I learned a lot of things as I wrote the novel, Buck and Tangee: Things That Happened. One of the things was that not every word nor every scene works. Some things may be good, but they just don't make the cut...they don't fit. That's whats happening with the following five hundred words. The book took a different turn, and Mayanne became Tangee and this brief interchange never happened. I hate to waste things so here it is.Life as a Story
Daylight Savings Time is good. Sitting on MayAnne’s front porch at eight o’clock at night, there was still a low clear sun to squint against. The slightest breeze pushed bugs and dust and dandelion fluffs past in lazy eddies.
The used-to-be-yellow lawn chair creaked as I turned to her and said, “Want to go to a show or something? Get a pizza?”
It didn’t much matter what we did, if anything at all. The plan was that later on we’d get all naked and sweaty, but for now most anything would be okay.
Her daughter, Angel, looked over from her book. “Couldn’t we, like, do something real? What’s the point? Movies and pizza.
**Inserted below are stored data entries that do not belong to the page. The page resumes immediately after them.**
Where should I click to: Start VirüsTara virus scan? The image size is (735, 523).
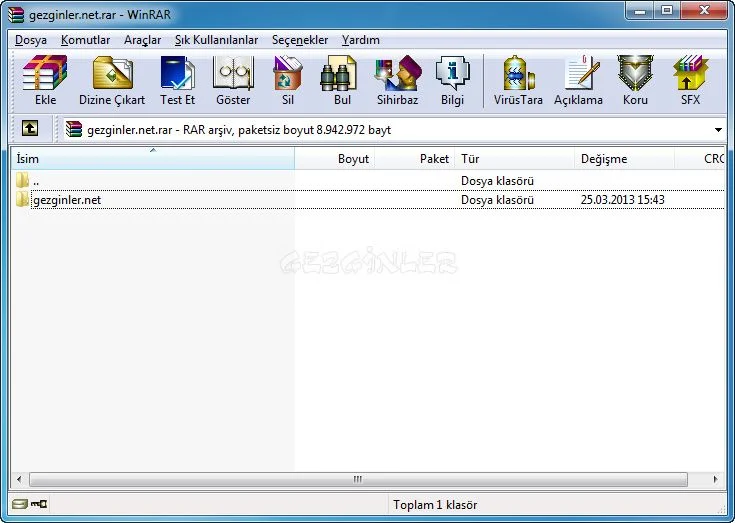[x=518, y=80]
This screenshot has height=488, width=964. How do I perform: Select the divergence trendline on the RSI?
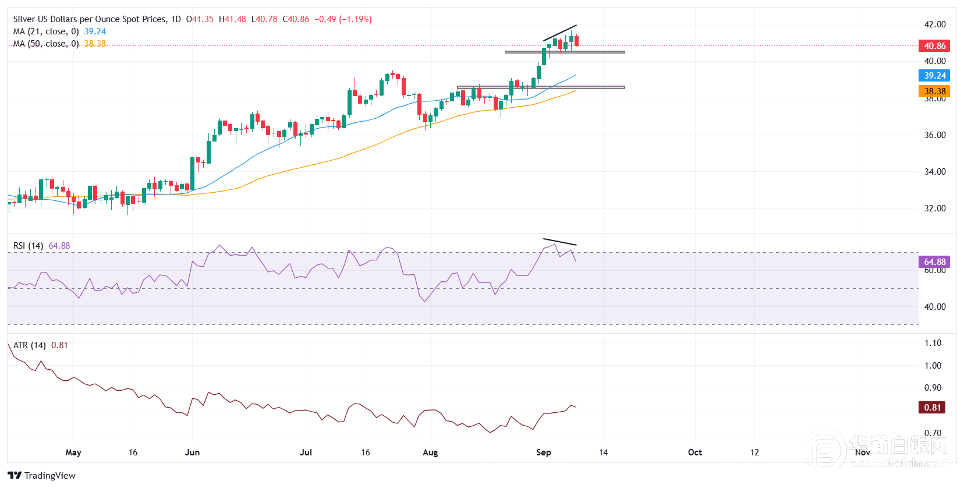pos(559,241)
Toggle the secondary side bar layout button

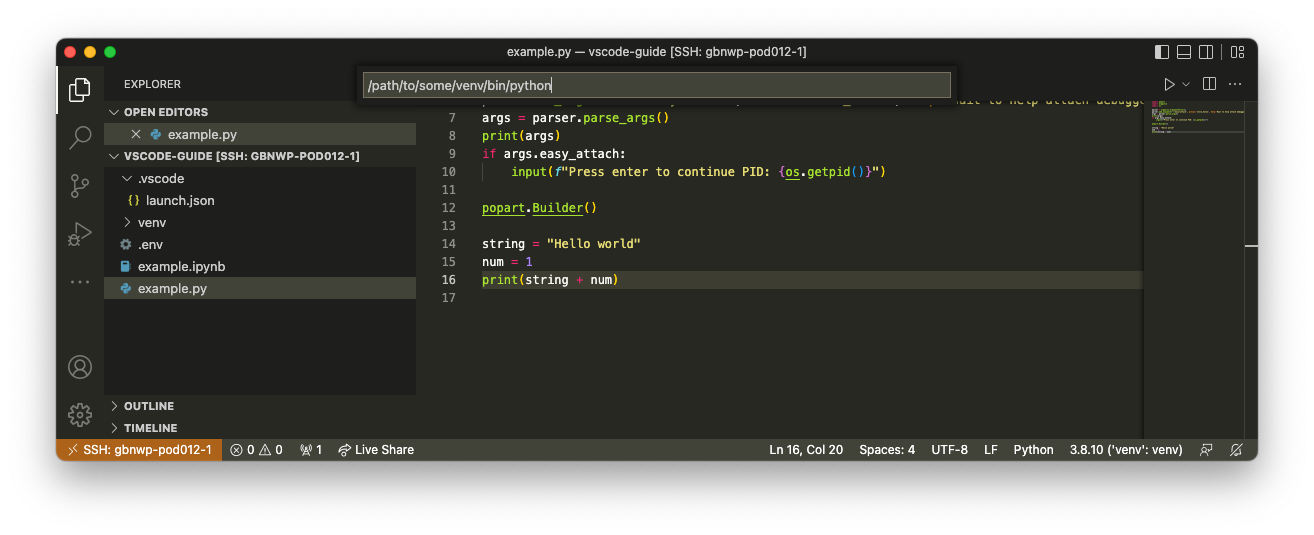[x=1206, y=52]
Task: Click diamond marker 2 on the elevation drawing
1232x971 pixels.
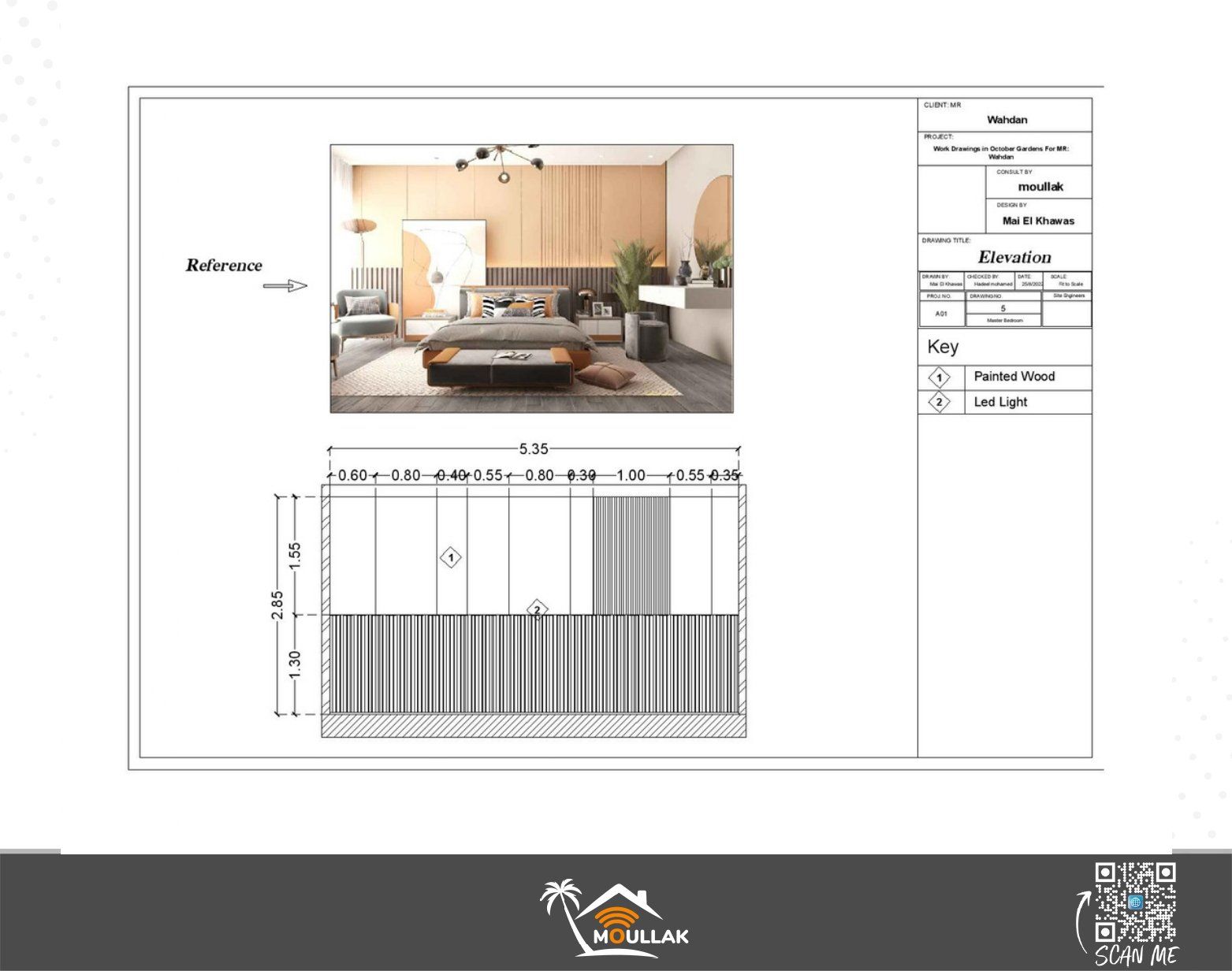Action: pos(537,609)
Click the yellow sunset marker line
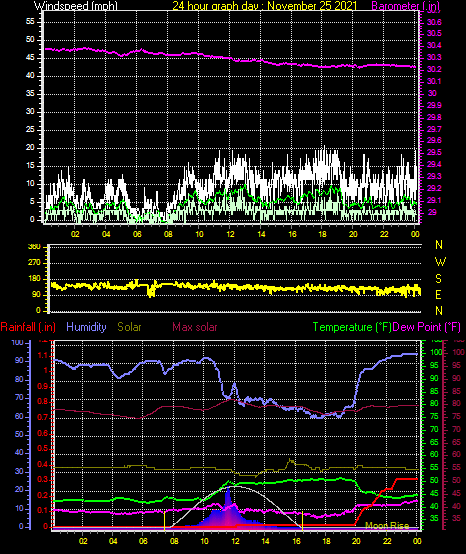The width and height of the screenshot is (466, 554). [x=302, y=521]
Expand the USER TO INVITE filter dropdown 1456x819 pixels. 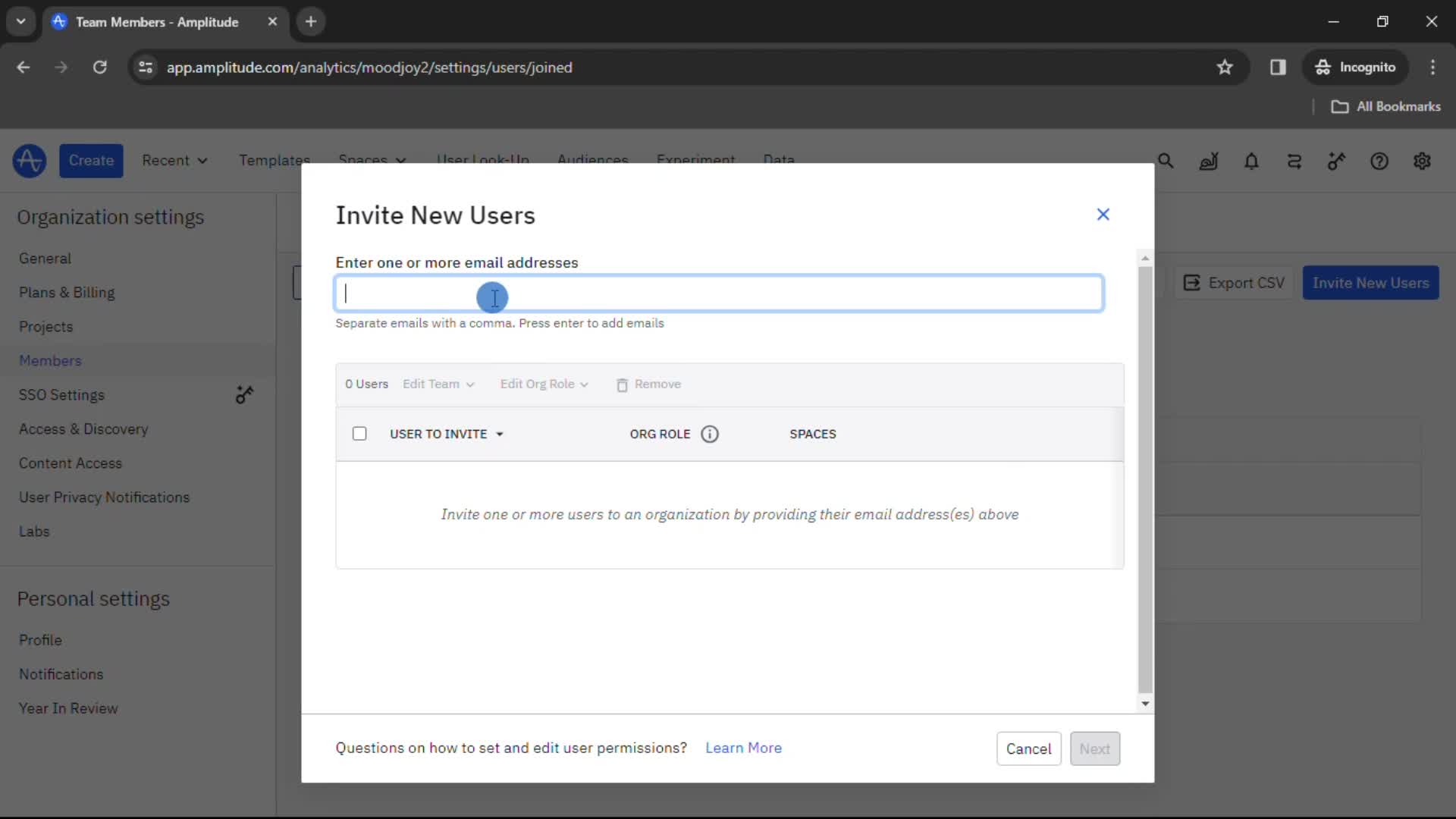(x=499, y=433)
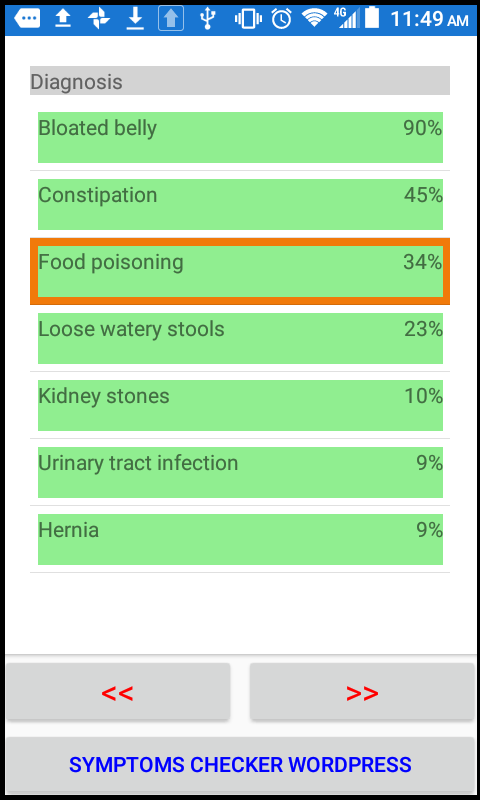Tap the Hernia diagnosis row

(240, 539)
There’s no point in that.”
“Movies are fun and pizza is food. How much more real do you need?”
“It’s like we’re wasting everything,” she said. “Time and life and everything.”
Angel is sixteen; baggy jeans and a too tight tee shirt. She was bright and she knew it and she was stuck here and she knew that, too.
“Everything has to contribute to the plot,” she said, leaning against the porch railing. “That’s how stories go. That’s how novels go. It makes sense. It’s the one thing that Mr. Eiler said last year in English that did make sense. When you write a book or something, everything has to contribute to the plot. She wagged her straight brown hair off of her face and waited for rebuttal.
“This here is life,” said MayAnne. “This ain’t no story. And I don’t want to sit in the movies. It’s a nice night and there’s some of our funny shows on TV. Pizza’s good-just remember to get your mushrooms and stuff on your half. I don’t want to have to go picking mushrooms off my side.”
MayAnne has beautiful little feet. They were in tennis shoes at the moment, but later she’d scuff them off in front of the TV and I’d rub her toes.
“This might be life,” Angel was saying, “but it wouldn’t make much of a story. It wouldn’t get a D in class. Nobody’d ever buy this book.”
“Well that’s just fine with me, Missy, because this life ain’t for selling.” MayAnne was getting a little defensive. “It’s just for living. That’s what people do. They live. It’s the books that ain’t real. Besides, what are you doing that’s so important? You ain’t got no plot either. Unless you’re doing something with Bradley that you shouldn’t be doing. That kind of plot will get you in trouble. Next thing you know, you’re going to be pregnant and I’ll be stuck with the baby and you’ll wind up on welfare or something.”
“Ma, we haven’t even done anything and you got me on welfare already.”
Of course Angel and Bradley were doing something and their plot had advanced a whole lot further than she was saying. But I figured saying something wouldn’t be all that helpful, even if it would make our story a little more interesting for a while.